### What to do:
From the entries below, copy every line that has the word "agent".

Records from a data source:
----

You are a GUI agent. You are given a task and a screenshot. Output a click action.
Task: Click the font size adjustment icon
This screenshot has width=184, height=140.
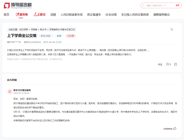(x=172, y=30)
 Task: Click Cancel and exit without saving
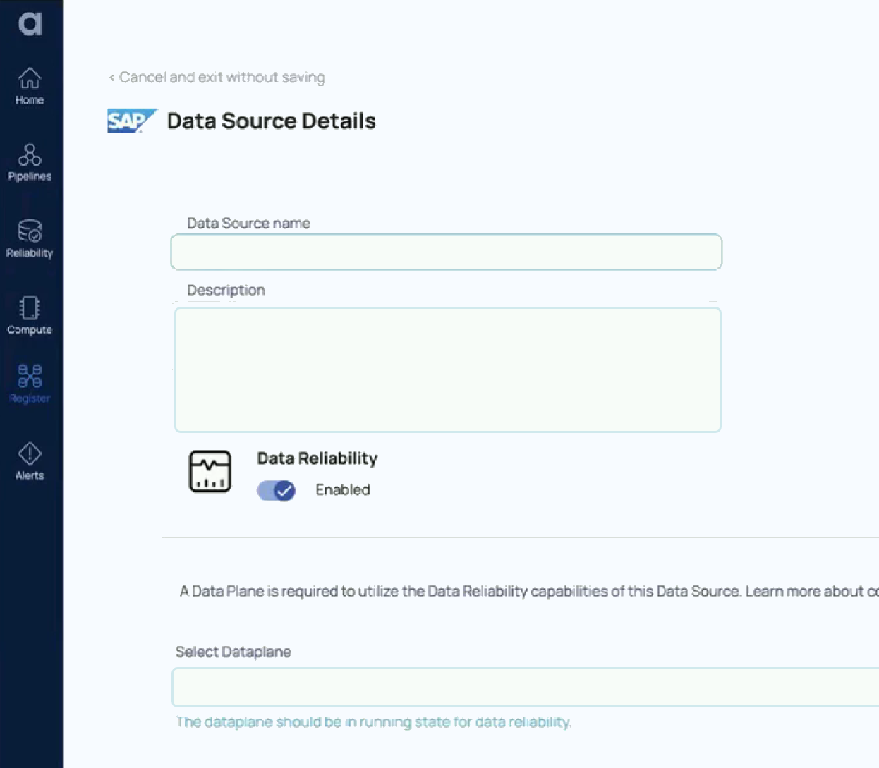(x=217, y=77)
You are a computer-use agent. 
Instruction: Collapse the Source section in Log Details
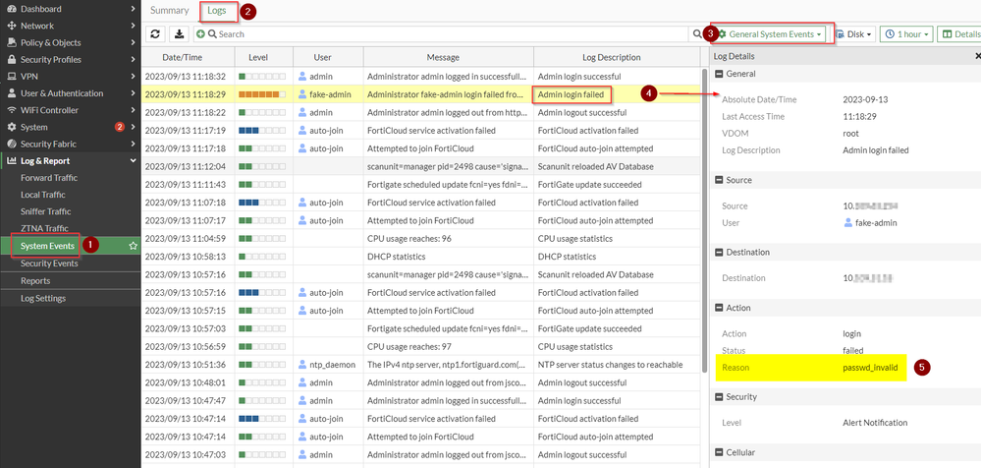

----

### Answer space:
You are a GUI agent. You are given a task and a screenshot. Output a click action.
You are a computer-use agent. 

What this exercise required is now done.